**WHAT YOU NEED TO DO:** Pick up the passage about a mother holding hope for her daughter's recovery and continue it from its last sentence.
Segment Start: SOURCE PASSAGE
BUT, in this all, is a momma bear who is also so tired (so tired) and so scared, and also needs to take time to take care of herself. Let’s be real, many of us don’t succeed in this on any given day, so how do we do this in the midst of another crisis.
This disease is hard. Hard on us all.
Wondering if your child will succeed in their recovery, and if they will have a healthy and safe life—it all becomes a moment-by-moment experience. There is a loss of calm and a gain in chaos. It is hard to not run toward denial.
I am a holder of hope. I have always held hope. Parenting a child with autism has taught me a lot about breaking barriers and believing in new limits. I remember my child’s hopes and dreams, I remember her fierce determination to get what she wants. Now, I hold hope that she can find that same determination and that her wants will be the same as mine—for her long-term recovery. For her ability to see her potential.
Segment End: SOURCE PASSAGE
Segment Start: INFORMATION SHOWN
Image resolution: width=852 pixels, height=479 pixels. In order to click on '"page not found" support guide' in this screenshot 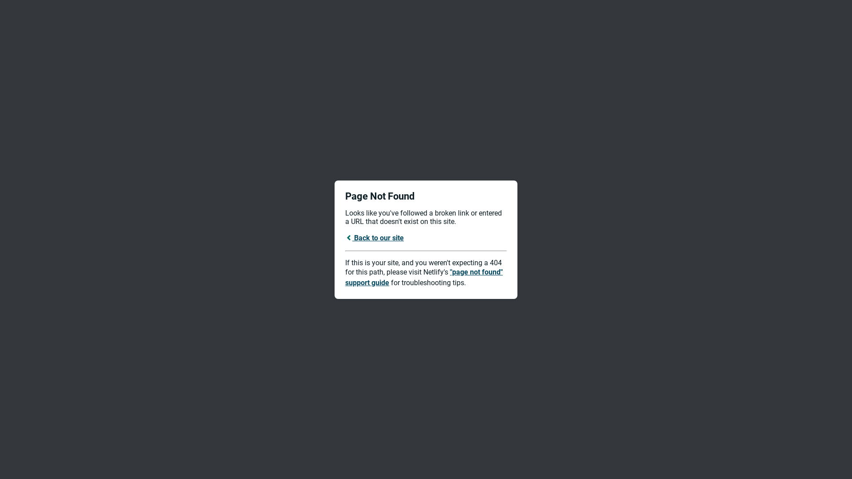, I will do `click(423, 277)`.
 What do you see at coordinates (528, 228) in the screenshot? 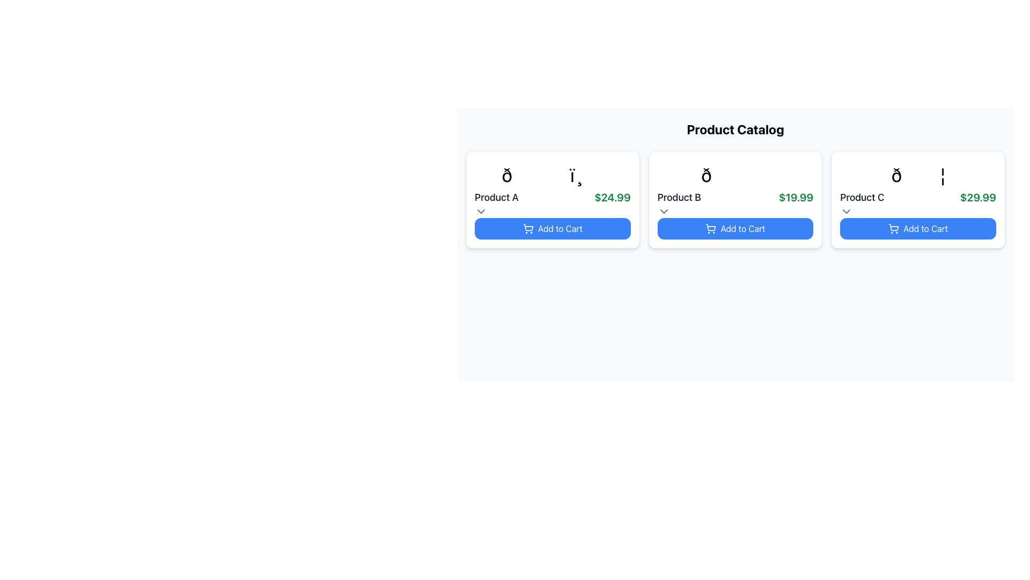
I see `the 'Add to Cart' icon located on the left side of the 'Add to Cart' button within the 'Product A' card` at bounding box center [528, 228].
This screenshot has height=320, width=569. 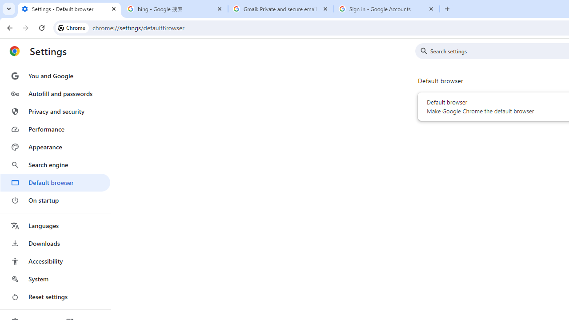 I want to click on 'Autofill and passwords', so click(x=55, y=93).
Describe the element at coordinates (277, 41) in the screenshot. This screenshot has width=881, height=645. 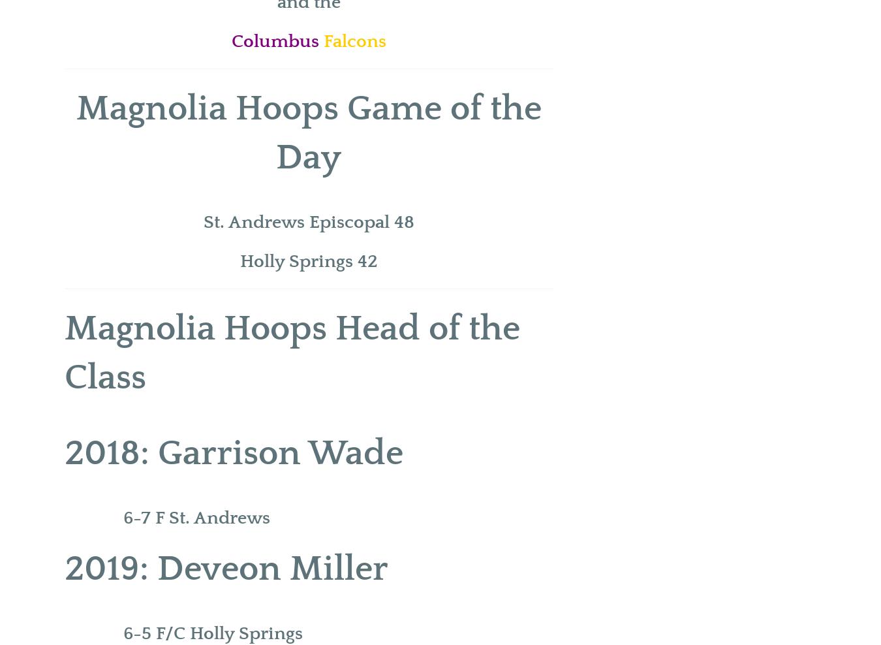
I see `'Columbus'` at that location.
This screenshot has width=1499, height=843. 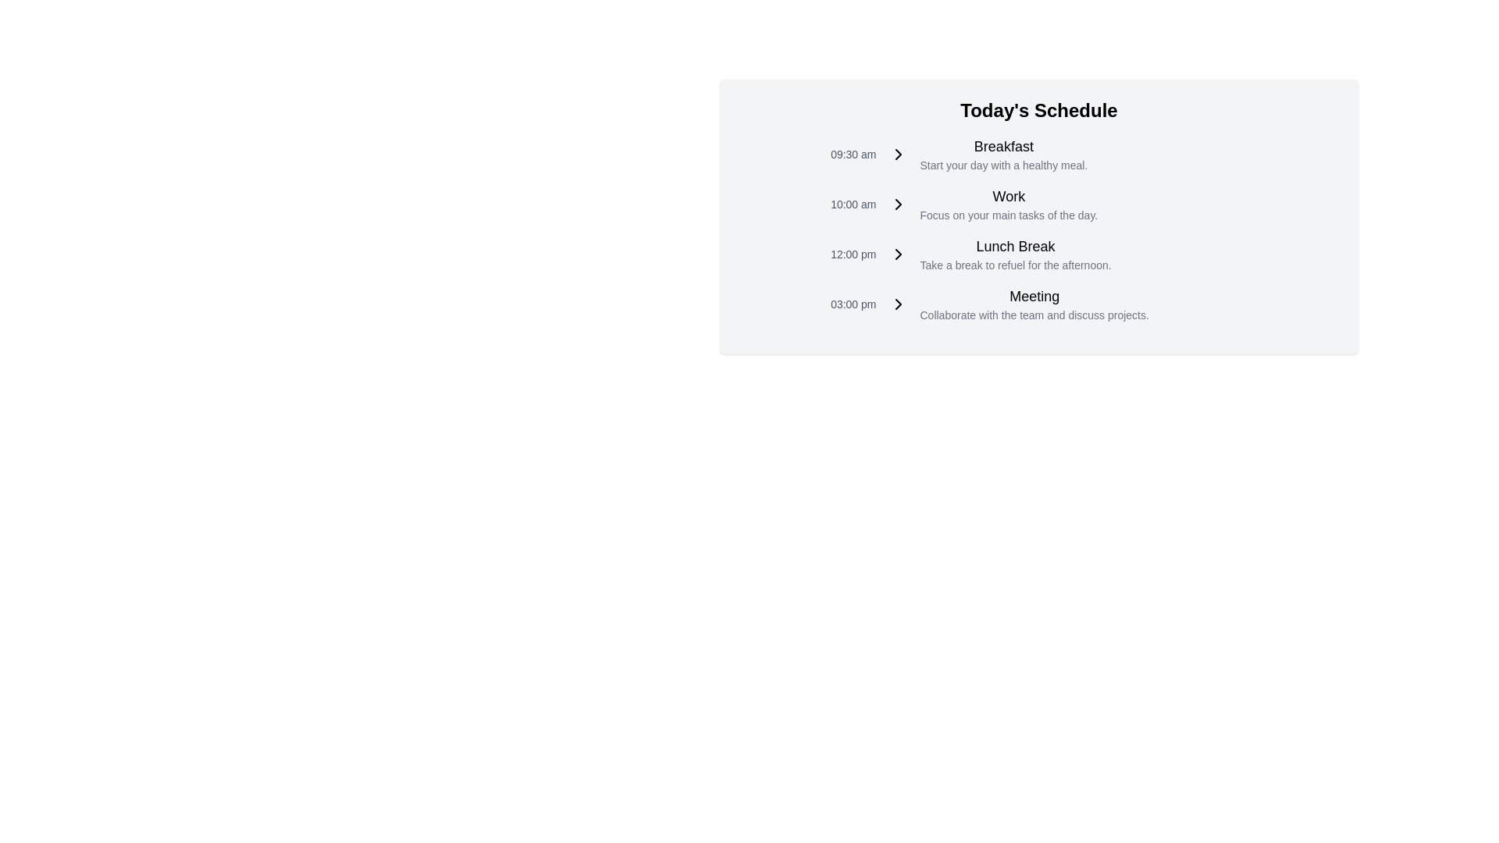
Segment End: INFORMATION SHOWN
**RESULT FOR THIS EXERCISE:**
This disease has robbed me of sleep, it has robbed me of answering unknown calls, and it has robbed my family of what was all familiar.
I don’t stop loving my child now that this disease has hit home, she still has the same incredible qualities she always had.
Love is love and that never changes, but with addiction, there is a whole new playbook.
She has a lot of work to do to, and I pray she does it. I believe she can. The real issue is her believing in herself.
Parenting is one role that when we take on, we truly never know what will come our way. BUT we also know we will never quit. Quitting is NOT an option.
Hope. Hold Hope.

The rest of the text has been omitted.